Dans le témoignage sur la demande de nationalité, recopiez le passage commençant par « Tout ça, ce » et allant jusqu'à « ans, d’origine ivoirienne. ». Remplacez-y « France » par « Belgique ».

## [EXTRAIT DU TEXTE]
---+---

Tout ça, ce sont des prétextes. Si j’étais américain ou européen, ce ne serait pas pareil, j’en suis certain. Je suis égyptien, et donc arabe, voilà la raison. Heureusement, j’ai du caractère. Dans une situation pareille, une personne faible, elle pète les plombs. Croyez-moi, il y a de quoi craquer. Surtout, je suis intégré, je vis en France depuis 1990, je ne suis jamais parti. Je n’ai jamais osé retourner en Egypte pour les vacances de peur de ne pouvoir revenir. Ma vie est ici, en France. Mes racines sont là-bas. Lors de ma première demande de nationalité, j’avais coché la case pour franciser mon prénom. Les autres fois, non. J’ai compris que même si j’obtiens le passeport français, je ne serai jamais considéré comme un citoyen à part entière, plutôt comme un Français de deuxième classe.»
«Ce n’est pas un crime de demander à appartenir à une nation»
Adama, 40 ans, d’origine ivoirienne.

---+---

## [DONNÉES ENREGISTRÉES]
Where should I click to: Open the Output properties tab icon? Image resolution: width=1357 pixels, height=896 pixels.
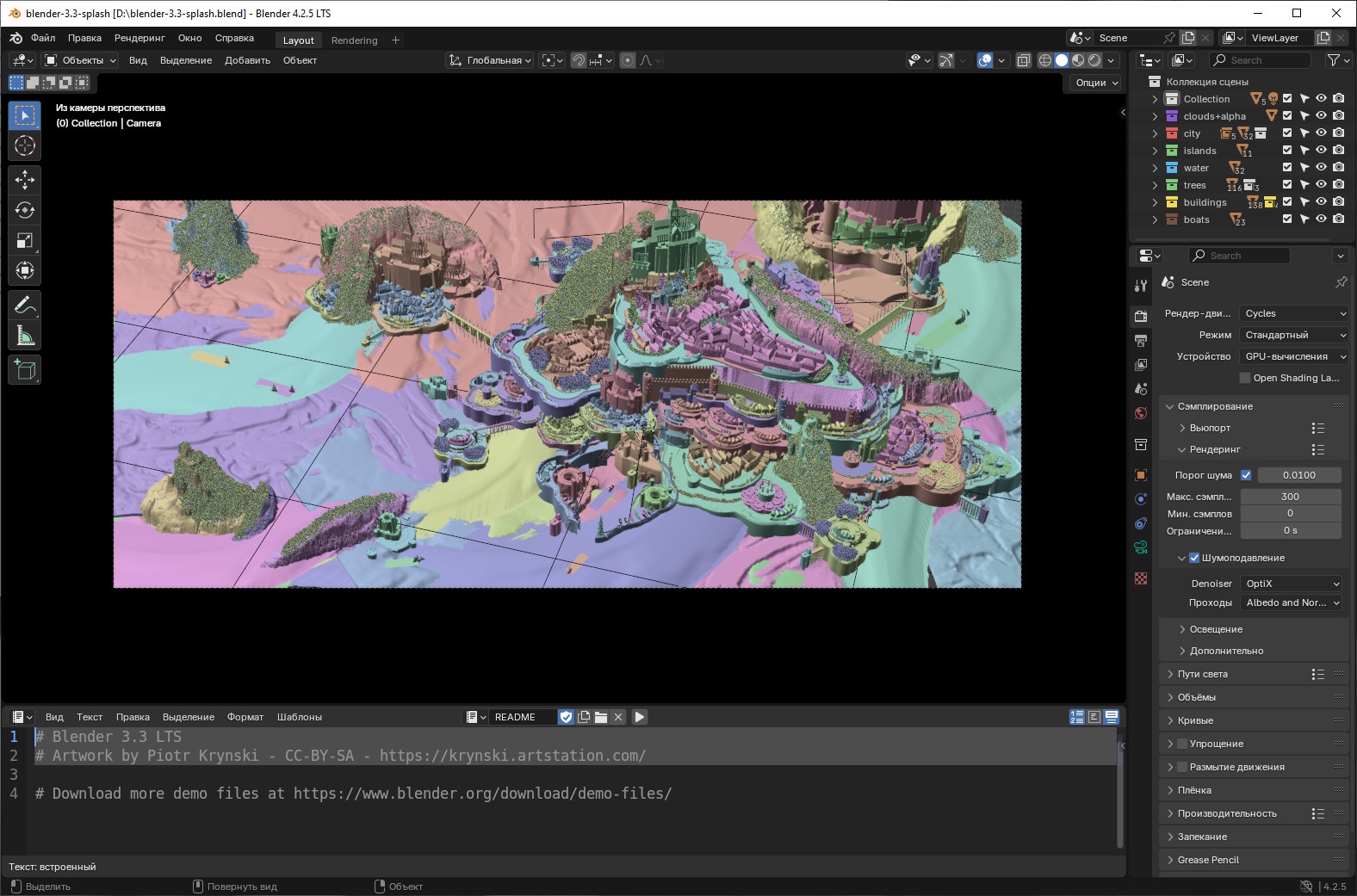(1141, 341)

---+---

## [CORRIGÉ]
Tout ça, ce sont des prétextes. Si j’étais américain ou européen, ce ne serait pas pareil, j’en suis certain. Je suis égyptien, et donc arabe, voilà la raison. Heureusement, j’ai du caractère. Dans une situation pareille, une personne faible, elle pète les plombs. Croyez-moi, il y a de quoi craquer. Surtout, je suis intégré, je vis en Belgique depuis 1990, je ne suis jamais parti. Je n’ai jamais osé retourner en Egypte pour les vacances de peur de ne pouvoir revenir. Ma vie est ici, en Belgique. Mes racines sont là-bas. Lors de ma première demande de nationalité, j’avais coché la case pour franciser mon prénom. Les autres fois, non. J’ai compris que même si j’obtiens le passeport français, je ne serai jamais considéré comme un citoyen à part entière, plutôt comme un Français de deuxième classe.»
«Ce n’est pas un crime de demander à appartenir à une nation»
Adama, 40 ans, d’origine ivoirienne.